→ Task to complete:
Put the entries from the line containing "How do I perform: Click" through the line containing "The image size is (1600, 1288). (x=90, y=328)", inclusive, into a JSON list of strings with one string per line and no blank lines. Leave out the pictures.

→ Record set:
##############################

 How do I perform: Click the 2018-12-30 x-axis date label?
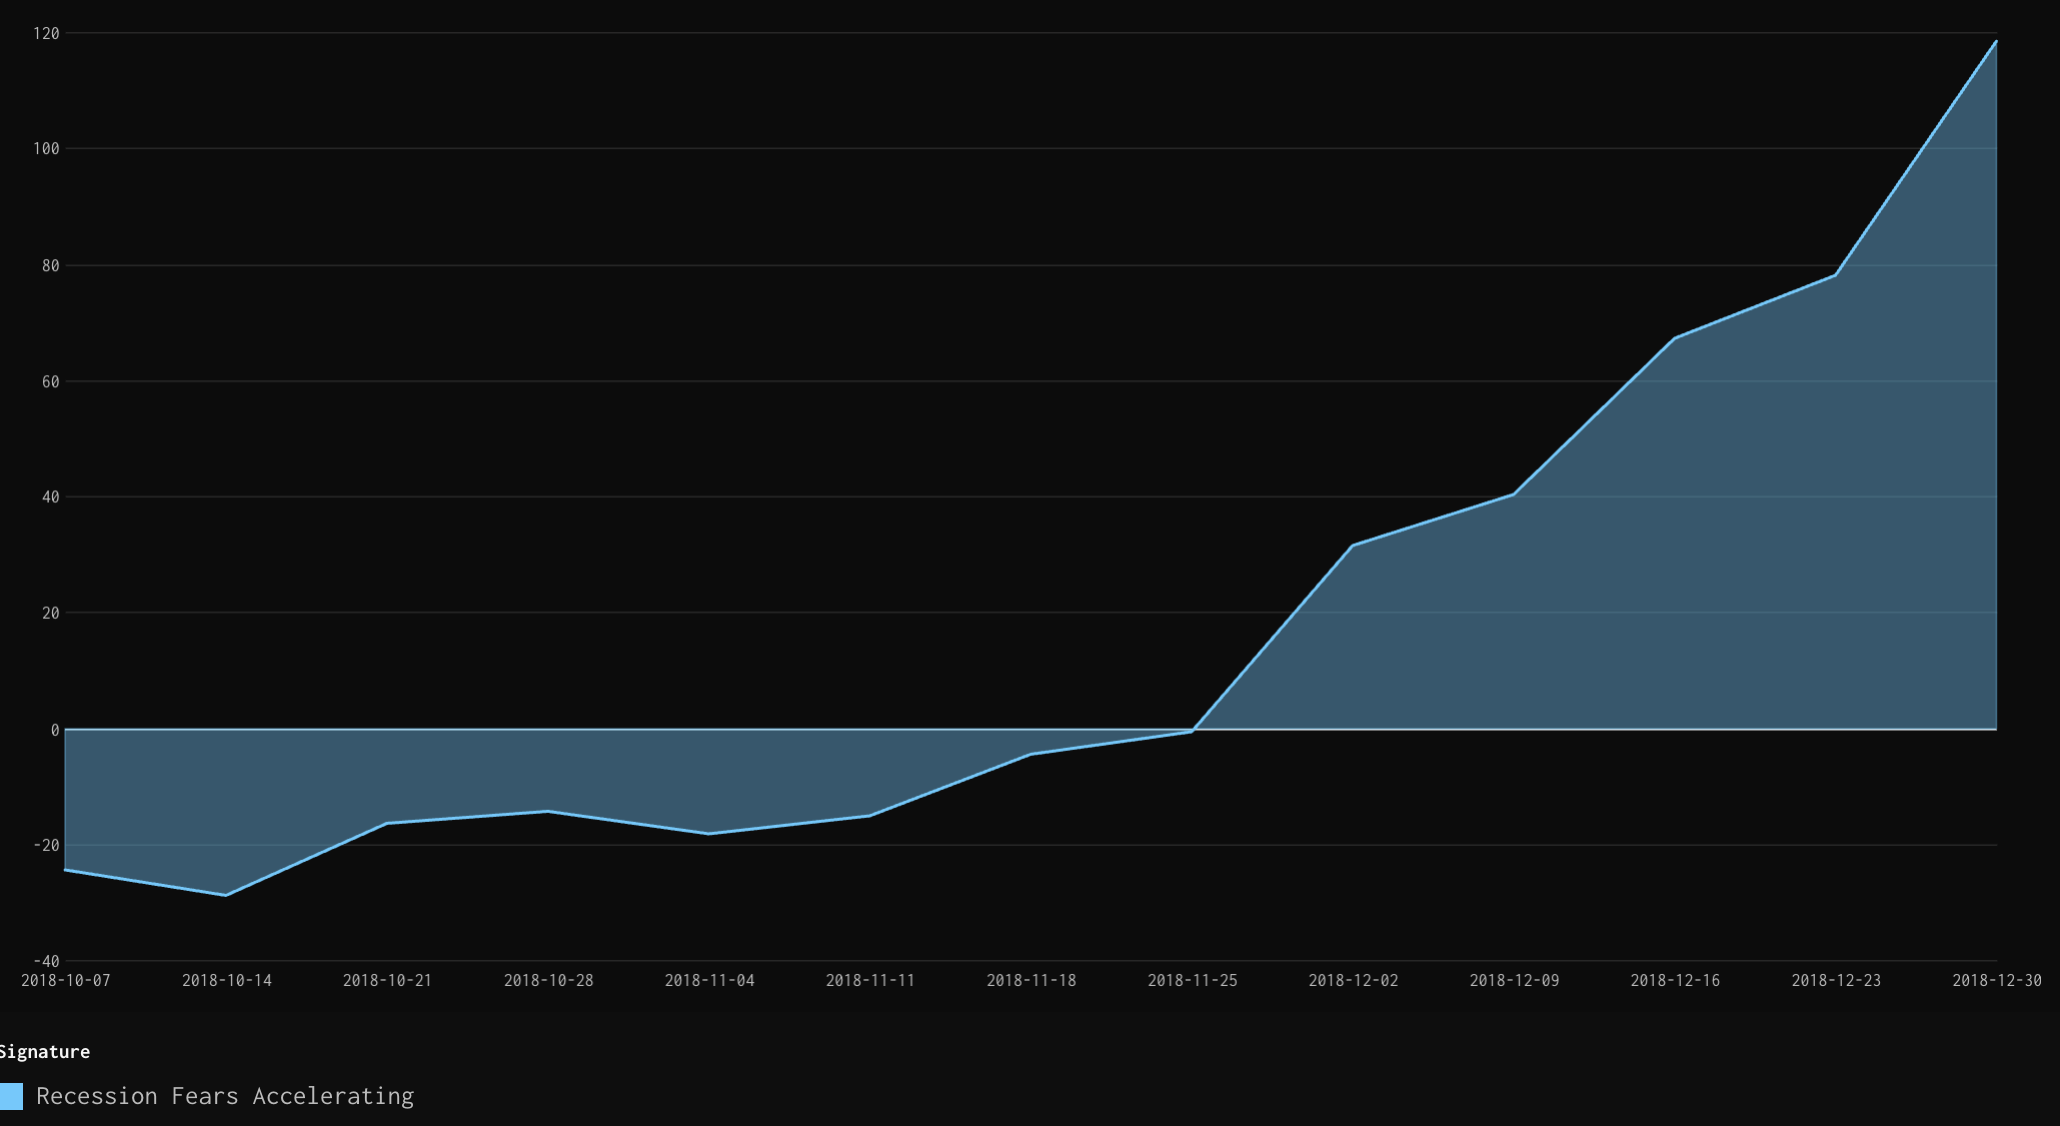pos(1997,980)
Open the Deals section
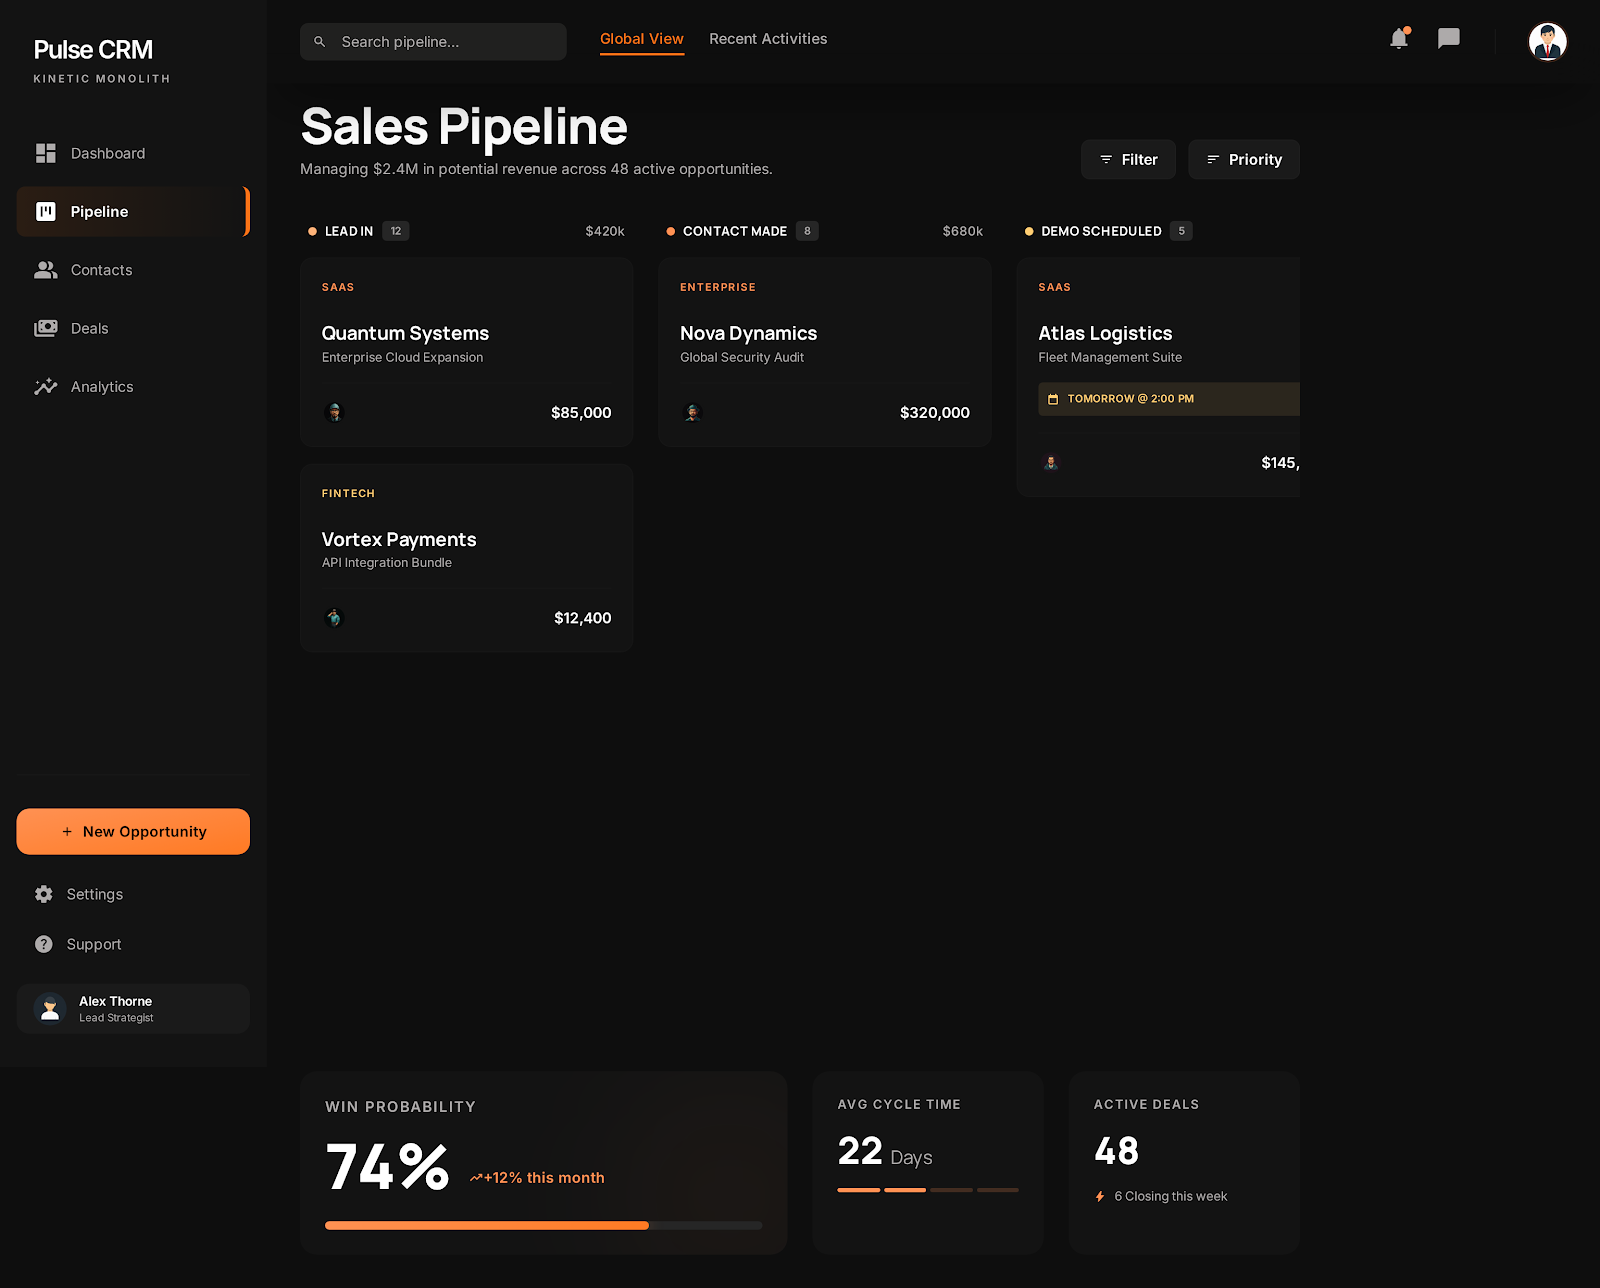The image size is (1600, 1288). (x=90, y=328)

##############################

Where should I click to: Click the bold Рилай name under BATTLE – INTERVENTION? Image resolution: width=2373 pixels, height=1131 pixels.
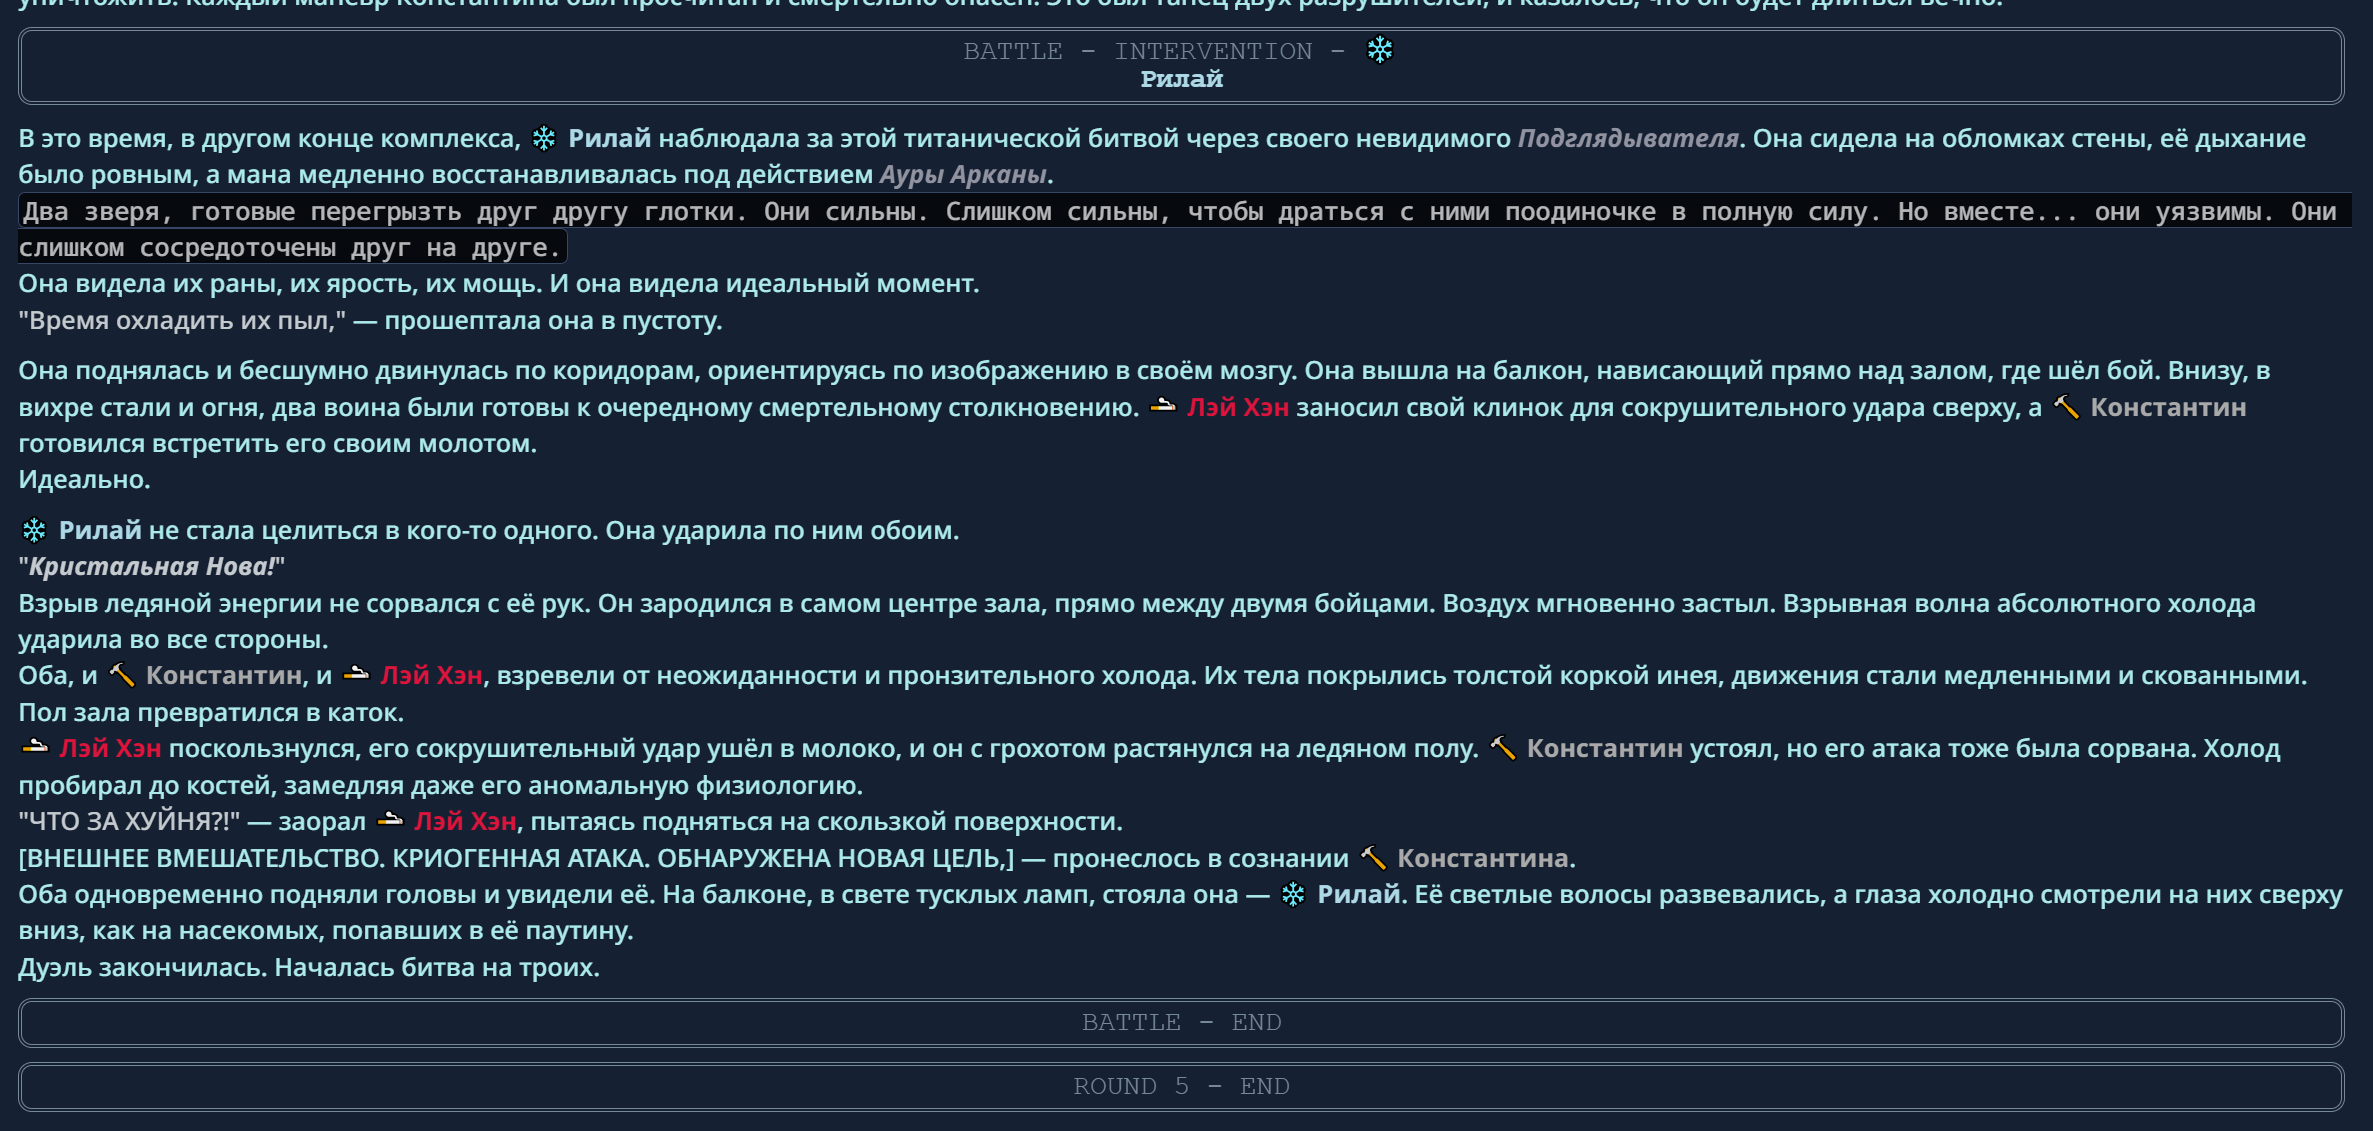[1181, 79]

##############################

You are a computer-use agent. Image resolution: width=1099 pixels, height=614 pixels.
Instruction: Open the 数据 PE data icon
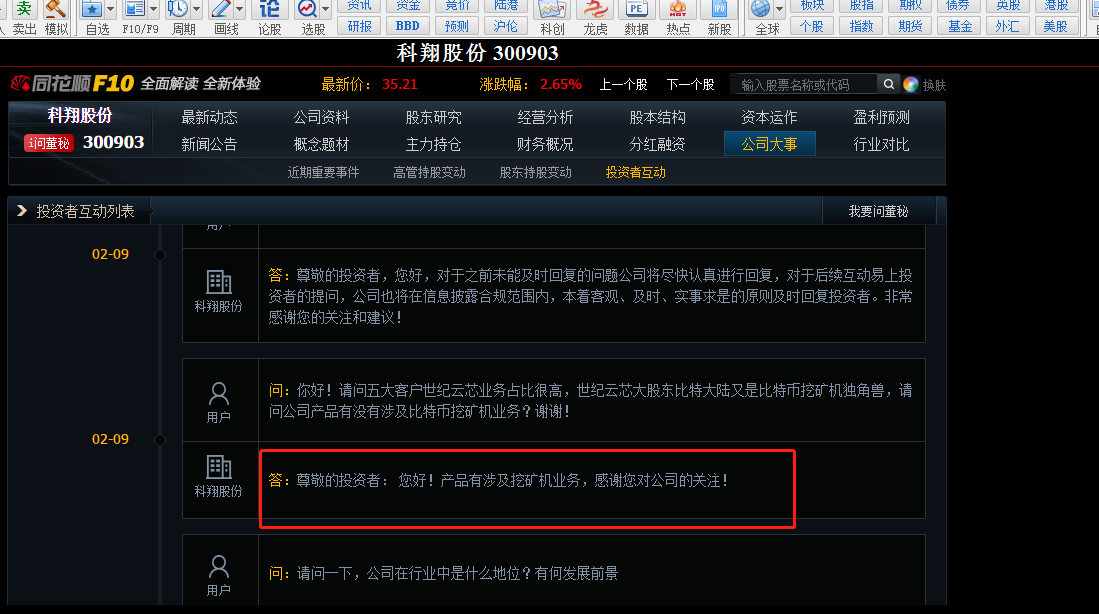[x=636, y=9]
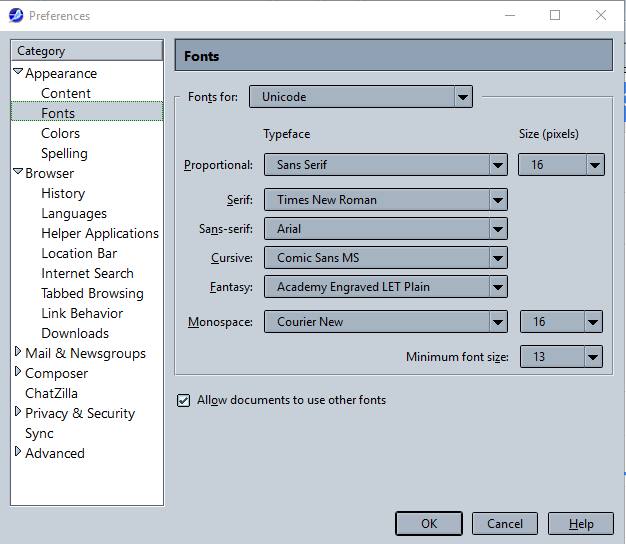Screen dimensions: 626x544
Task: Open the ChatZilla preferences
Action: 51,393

##############################

→ In response:
[
  " How do I perform: Click the 2018-12-30 x-axis date label?",
  "pos(1997,980)",
  "Open the Deals section",
  "The image size is (1600, 1288). (x=90, y=328)"
]